Drugs affecting acetylcholine receptors

Drugs acting at ganglion nicotinic receptors

As the same receptors are present at the ganglia of both the sympathetic and parasympathetic arms of the ANS, they cannot be differentiated pharmacologically.  Being ionotropic receptors, overstimulation can lead to depolarization blockade.  Thus, there is the potential for both agonists and antagonists to inhibit ganglionic neurotransmission.  Although ganglion blocking drugs have been used in the past in the treatment of hypertension, they are now considered clinically obsolete.

Drugs acting at muscarinic receptors

While subtypes of muscarinic receptors have been identified, the homogeneity of the orthosteric binding site at all subtypes means that there are few drugs which show selectivity for one subtype over others.

Muscarinic receptor agonists

 Agonists of muscarinic receptors mimic the actions of the parasympathetic nervous system.  These include:

• a decrease in heart rate and in atrial contraction
• indirect vasodilatation due to stimulation of NO from vascular endothelial cells
• contraction of smooth muscle of the gastrointestinal tract along with relaxation of the sphincters
• stimulation of exocrine glands leading to gastric acid secretion, salivation, lacrimation and sweating
• contraction of the detrusor muscle and relaxation of the bladder sphincters, leading to urination
• constriction of the pupil and the ciliary muscle of the eye, leading to miosis and decreased intraocular pressure

The effects of muscarinic agonists will depend on their duration of action (which can be determined by their susceptibility to breakdown by cholinesterases), their selectivity for muscarinic receptors over nicotinic receptors and their selectivity for the various muscarinic receptor subtypes.   For example, ACh is of no use as a therapeutic, due to its rapid breakdown and ability to stimulate all cholinoreceptor subtypes.  In contrast, bethanechol shows limited selectivity for M₃ receptors and is not susceptible to hydrolysis by cholinesterase.  It is used to in some situations to stimulate gastrointestinal motility or bladder emptying.   Muscarinic agonists are also used in opthalmology to cause pupil constriction and/or decrease intraocular pressure. 

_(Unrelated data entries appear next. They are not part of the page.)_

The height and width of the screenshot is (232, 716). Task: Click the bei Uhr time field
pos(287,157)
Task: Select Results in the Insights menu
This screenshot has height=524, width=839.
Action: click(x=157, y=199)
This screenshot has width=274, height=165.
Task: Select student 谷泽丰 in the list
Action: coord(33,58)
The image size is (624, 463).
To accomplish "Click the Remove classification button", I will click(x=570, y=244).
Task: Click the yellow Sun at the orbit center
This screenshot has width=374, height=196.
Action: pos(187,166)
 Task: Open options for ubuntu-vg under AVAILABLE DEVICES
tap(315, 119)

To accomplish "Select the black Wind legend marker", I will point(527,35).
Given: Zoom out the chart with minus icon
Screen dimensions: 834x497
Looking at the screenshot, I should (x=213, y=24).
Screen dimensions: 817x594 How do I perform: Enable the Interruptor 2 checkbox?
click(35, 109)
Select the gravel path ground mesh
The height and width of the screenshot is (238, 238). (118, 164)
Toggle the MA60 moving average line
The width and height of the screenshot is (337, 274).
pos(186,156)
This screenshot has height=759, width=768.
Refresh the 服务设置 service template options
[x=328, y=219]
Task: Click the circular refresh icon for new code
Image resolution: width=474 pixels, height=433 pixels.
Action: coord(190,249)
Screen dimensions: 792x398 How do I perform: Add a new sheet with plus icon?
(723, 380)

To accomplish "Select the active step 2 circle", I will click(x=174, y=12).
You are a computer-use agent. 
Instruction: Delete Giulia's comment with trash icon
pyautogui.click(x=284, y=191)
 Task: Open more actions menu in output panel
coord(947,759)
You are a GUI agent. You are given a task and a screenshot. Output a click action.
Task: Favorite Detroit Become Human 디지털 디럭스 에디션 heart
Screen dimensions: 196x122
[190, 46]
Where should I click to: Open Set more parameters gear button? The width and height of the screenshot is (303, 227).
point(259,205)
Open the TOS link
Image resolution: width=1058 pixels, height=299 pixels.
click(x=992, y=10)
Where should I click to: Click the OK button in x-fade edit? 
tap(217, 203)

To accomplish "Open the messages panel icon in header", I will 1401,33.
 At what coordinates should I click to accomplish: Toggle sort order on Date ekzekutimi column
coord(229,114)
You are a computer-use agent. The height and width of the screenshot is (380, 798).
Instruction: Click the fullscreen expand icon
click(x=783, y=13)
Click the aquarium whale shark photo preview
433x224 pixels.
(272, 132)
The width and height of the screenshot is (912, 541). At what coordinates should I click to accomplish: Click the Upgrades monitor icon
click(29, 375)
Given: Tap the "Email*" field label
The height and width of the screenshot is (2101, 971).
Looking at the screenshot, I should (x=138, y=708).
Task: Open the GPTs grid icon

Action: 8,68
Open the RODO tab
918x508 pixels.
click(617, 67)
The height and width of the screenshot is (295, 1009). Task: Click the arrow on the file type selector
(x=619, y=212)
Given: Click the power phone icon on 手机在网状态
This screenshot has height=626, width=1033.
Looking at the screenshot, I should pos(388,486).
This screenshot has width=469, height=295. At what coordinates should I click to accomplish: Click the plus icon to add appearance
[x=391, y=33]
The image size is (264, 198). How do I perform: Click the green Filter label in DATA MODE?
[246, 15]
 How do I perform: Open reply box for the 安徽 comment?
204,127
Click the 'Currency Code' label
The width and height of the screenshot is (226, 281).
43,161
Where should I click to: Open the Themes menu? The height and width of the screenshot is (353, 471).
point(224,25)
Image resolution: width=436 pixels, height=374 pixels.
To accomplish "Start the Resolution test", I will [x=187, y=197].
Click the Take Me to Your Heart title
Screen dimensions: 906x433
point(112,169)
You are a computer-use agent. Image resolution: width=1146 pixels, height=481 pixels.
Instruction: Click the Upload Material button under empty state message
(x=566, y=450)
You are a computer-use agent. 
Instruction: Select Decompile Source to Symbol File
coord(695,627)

Muscarinic receptor antagonists

Muscarinic receptor antagonists oppose the actions of the parasympathetic nervous system.  Examples of antagonists include atropine and hyoscine (scopolamine) which are found in the plants Atropa belladonna and Datura stramonium.  Ingestion of these antagonists can cause a range of peripheral (flushing, dry mouth, blurred vision, dilated pupils, tachycardia, urinary retention, constipation and hyperthermia) and central (confusion, hallucinations agitation, coma and convulsions) effects.  Synthetic and semi-synthetic antagonists have been developed and these differ in their pharmacokinetics (duration of action and distribution) and selectivity for the muscarinic receptor subtypes.  Therapeutic uses of muscarinic antagonists include:

• to cause pupil dilation to facilitate eye examinations (e.g. atropine; tropicamide)
• to cause relaxation of bronchial smooth muscle in COPD (e.g. ipratropium)
• to decrease gastric motility (e.g. hyoscine)
• to decrease bladder emptying (e.g. oxybutynin)

The involvement of muscarinic receptors in vomiting and emesis provides the rationale for the use of muscarinic antagonists to prevent motion sickness.